By Chelsey Dulaney, Dana Cimilluca, Dana Mattioli and Annie Gasparro 

Kraft Foods Group Inc. and H.J. Heinz Co. have agreed to merge in a deal that will create the world's fifth largest food and beverage company.

The deal comes as Kraft and many major U.S. food makers struggle with changes in consumer tastes that have hampered their ability to sell packaged, processed food.

The Wall Street Journal was first to report that the two companies were in talks on late Tuesday, with a deal likely to top $40 billion.

The combined company, which will be called The Kraft Heinz Co., will have revenue of $28 billion and will hold a portfolio of brands including Heinz, Kraft, Oscar Mayer, Ore-Ida and Philadelphia.
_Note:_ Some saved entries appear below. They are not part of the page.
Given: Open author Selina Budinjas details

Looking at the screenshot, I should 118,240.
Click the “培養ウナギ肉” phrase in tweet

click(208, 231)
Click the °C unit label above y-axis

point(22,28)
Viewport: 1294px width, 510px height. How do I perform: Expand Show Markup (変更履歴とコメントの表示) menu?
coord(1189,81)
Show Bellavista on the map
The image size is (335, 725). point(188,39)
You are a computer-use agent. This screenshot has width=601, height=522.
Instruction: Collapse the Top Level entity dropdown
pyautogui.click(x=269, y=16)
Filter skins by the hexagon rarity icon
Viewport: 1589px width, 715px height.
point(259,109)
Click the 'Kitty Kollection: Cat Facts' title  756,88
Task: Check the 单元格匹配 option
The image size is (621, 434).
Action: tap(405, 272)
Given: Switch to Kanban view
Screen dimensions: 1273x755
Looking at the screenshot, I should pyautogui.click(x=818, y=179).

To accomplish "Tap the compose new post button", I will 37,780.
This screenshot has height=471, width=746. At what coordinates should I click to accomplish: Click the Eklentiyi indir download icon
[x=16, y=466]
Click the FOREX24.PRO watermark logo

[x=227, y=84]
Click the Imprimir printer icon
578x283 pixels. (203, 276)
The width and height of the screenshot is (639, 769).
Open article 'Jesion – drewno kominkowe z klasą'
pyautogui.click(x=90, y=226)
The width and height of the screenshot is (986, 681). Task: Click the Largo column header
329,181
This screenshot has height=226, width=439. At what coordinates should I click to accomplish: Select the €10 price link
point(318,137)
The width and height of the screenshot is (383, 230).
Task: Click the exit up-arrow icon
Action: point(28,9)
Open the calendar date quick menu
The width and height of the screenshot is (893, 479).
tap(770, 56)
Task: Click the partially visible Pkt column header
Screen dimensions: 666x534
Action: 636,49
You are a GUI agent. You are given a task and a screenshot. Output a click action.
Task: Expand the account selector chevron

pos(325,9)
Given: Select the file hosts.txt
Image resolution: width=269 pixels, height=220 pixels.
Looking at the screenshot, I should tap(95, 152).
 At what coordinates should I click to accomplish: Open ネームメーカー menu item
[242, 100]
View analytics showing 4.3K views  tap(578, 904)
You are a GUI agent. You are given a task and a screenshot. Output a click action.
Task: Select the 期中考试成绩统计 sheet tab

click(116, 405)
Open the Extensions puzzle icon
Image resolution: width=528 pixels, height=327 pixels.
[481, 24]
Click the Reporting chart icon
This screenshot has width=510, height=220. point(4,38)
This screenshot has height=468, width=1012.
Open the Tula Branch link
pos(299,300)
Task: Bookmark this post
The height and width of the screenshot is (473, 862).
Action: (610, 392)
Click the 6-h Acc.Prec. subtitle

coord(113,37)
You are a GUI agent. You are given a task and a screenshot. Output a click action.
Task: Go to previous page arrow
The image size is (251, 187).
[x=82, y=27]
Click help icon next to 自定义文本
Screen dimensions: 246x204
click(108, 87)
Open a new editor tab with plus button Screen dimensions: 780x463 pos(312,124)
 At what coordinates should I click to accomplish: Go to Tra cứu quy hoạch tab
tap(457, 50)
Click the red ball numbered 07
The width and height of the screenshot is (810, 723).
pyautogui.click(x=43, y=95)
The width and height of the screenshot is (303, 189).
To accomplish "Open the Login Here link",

Annual cost savings from the combination could reach $1.5 billion by the end of 2017, the companies said.

Shares of Kraft surged around 24% in premarket trading.

Heinz shareholders will hold a 51% stake in the combined company, while Kraft shareholders will hold a 49% ownership stake. Kraft shareholders will also receive a special dividend of $16.50 a share, representing 27% of Kraft's closing price on Tuesday.

Under the terms of the deal, Warren Buffett's Berkshire Hathaway Inc. and private-equity firm 3G Capital Partners LP will provide the $10 billion to fund the special dividend.

In 2013, 3G teamed up with Mr. Buffett in 2013 to buy U.S. ketchup maker Heinz for $23 billion.

3G, an acquisitive Brazilian firm known for buying consumer companies it considers bloated and aggressively slashing costs, has been looking for targets after it recently raised some $5 billion for deal making.

3G has become a major player in the U.S. food sector. Billionaire co-founder Jorge Paulo Lemann was a big shareholder in brewer InBev and helped engineer its 2008 acquisition of Anheuser-Busch.

In 2010, 3G took private fast-food restaurant Burger King Worldwide Inc. Last year, 3G bought Canada's coffee-and-doughnut retailer Tim Hortons Inc. through its Burger King holding. The $11 billion deal was financed in part by Mr. Buffett.

Kraft today is a mostly U.S. food conglomerate whose brands include Oscar Mayer deli meats and Maxwell House coffee in addition to its namesake cheese products. The company has struggled of late, buffeted by changes in consumer tastes and other factors that have challenged many of the biggest and most established packaged-food companies.

Kraft's revenue last year was effectively flat at $18 billion, while net profit fell 62% to $1 billion, in part because of higher commodity costs and big charges related to post-employment benefit plans. The company has said it lost market share in 40% of its U.S. businesses and was flat in the rest.

Today's Kraft was born in a huge corporate split in 2012, when it was spun off by its namesake, leaving an international snacks company now called Mondelez International Inc.

Kraft has touted its leaner cost structure compared with other packaged food companies, having cut jobs and eliminated other costs. But it is still highly vulnerable to the changes in consumer tastes.

As people shift to buying fresher foods they perceive as healthier, Kraft has attempted to adapt by taking artificial coloring out of some of its cheeses. It also has trumpeted a high-protein snack pack called P3--which combines meat, cheese cubes, and nuts--sold by its Oscar Mayer brand.

Another recent effort stirred controversy: Kraft struck a deal to put The Academy of Nutrition and Dietetics' "Kids Eat Right" logo on its single-sliced American cheeses products, prompting ridicule from Comedy Central host Jon Stewart and criticism from members of the health-professionals group who said it shouldn't have seemed to endorse the product.

Kraft has made headway revitalizing some older brands like Planters and Jell-O, but its efforts so far haven't sparked a turnaround in sales and profits.

Write to Chelsey Dulaney at Chelsey.Dulaney@wsj.com, Dana Cimilluca at dana.cimilluca@wsj.com, Dana Mattioli at dana.mattioli@wsj.com and Annie Gasparro at annie.gasparro@wsj.com

Corrections & Amplifications

Kraft Foods Group shareholders will receive a special dividend of $16.50 a share, representing 27% of Kraft's closing price on Tuesday. An earlier version of this story misstated the percentage as a premium.